Gli ultimi risultati provengono dallo studio LEADER (Liraglutide Effect and Action in Diabetes: Evaluation of Cardiovascular Outcome Results—A Long Term Evaluation) e sono stati mostrati al recente congresso dell’American Diabetes Association (ADA) e contestualmente pubblicati33. Il trial aveva lo scopo di valutare l’efficacia di liraglutide 1.8 mg sulla mortalità cardiovascolare, infarto del miocardio e ictus rispetto al placebo in oltre 9000 pazienti seguiti per circa 5 anni e ha dimostrato una riduzione del 13% (HR=0,87; IC 95% 0,78-0,97) degli eventi cardiovascolari e del 22% (HR=0,78; IC 95% 0,66-0,93) della mortalità cardiovascolare nel gruppo in trattamento con liraglutide.
Lo studio EXSCEL (Exenatide Study of Cardiovascular Event Lowering Trial) per testare la sicurezza cardiovascolare per un periodo di 5.5 anni di exenatide 2 mg a settimana in 9500 pazienti con diabete di tipo 2 è invece ancora in corso (i risultati dovrebbero essere resi disponibili per il 2018). Il primo trial a dimostrare la superiorità degli antidiabetici nella riduzione delle complicanze macrovascolari è stato lo studio EMPA-REG OUTCOME34, il trial cardiovascolare sull’empagliflozin, che si è dimostrato superiore al placebo nella riduzione degli eventi cardiovascolari maggiori (mortalità cardiovascolare, infarto del miocardio ed ictus), nella mortalità totale, nella mortalità cardiovascolare e nelle ospedalizzazioni per scompenso cardiaco. Gli autori hanno stimato che per prevenire un decesso in questa popolazione è necessario trattare 39 soggetti per 3 anni.
Dato il beneficio ottenuto in modo rapido, e le modeste riduzioni in termini glicemici, pressori e di peso ottenuti dal farmaco, il beneficio dell’empagliflozin potrebbe essere legato all’effetto osmotico-diuretico di questa classe di farmaci.

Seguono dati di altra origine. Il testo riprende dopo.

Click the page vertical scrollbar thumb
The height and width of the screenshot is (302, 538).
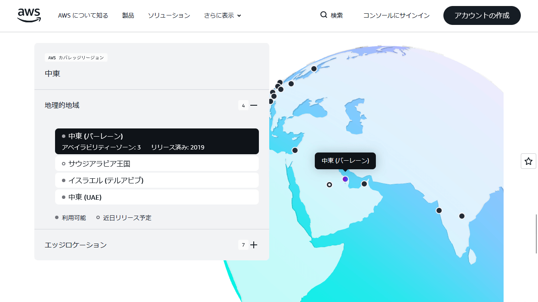535,234
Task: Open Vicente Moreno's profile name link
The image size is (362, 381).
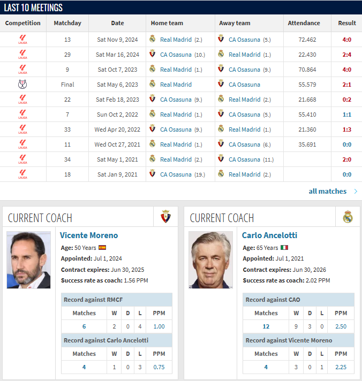Action: (89, 235)
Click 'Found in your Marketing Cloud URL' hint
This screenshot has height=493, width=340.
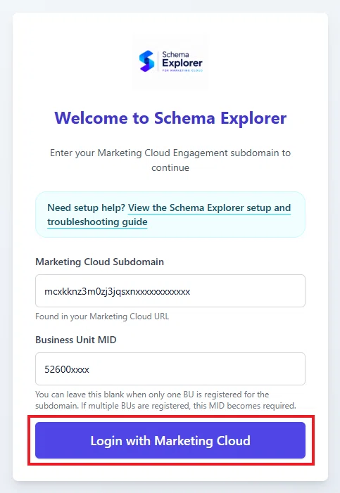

Tuttavia la possibilità di avere una risposta a riguardo potrà essere verificata solo dopo la conclusione di studi simili su altre gliflozine (CANVAS [CANagliflozin cardioVascular Assessment Study], CREDENCE [Canagliflozin and Renal Events in Diabetes with Established Nephropathy Clinical Evaluation Trial] e DECLARE-TIMI 58 [Multicenter Trial to Evaluate the Effect of Dapagliflozin on the Incidence of Cardiovascular Events] per canagliflozin e dapagliflozin, rispettivamente).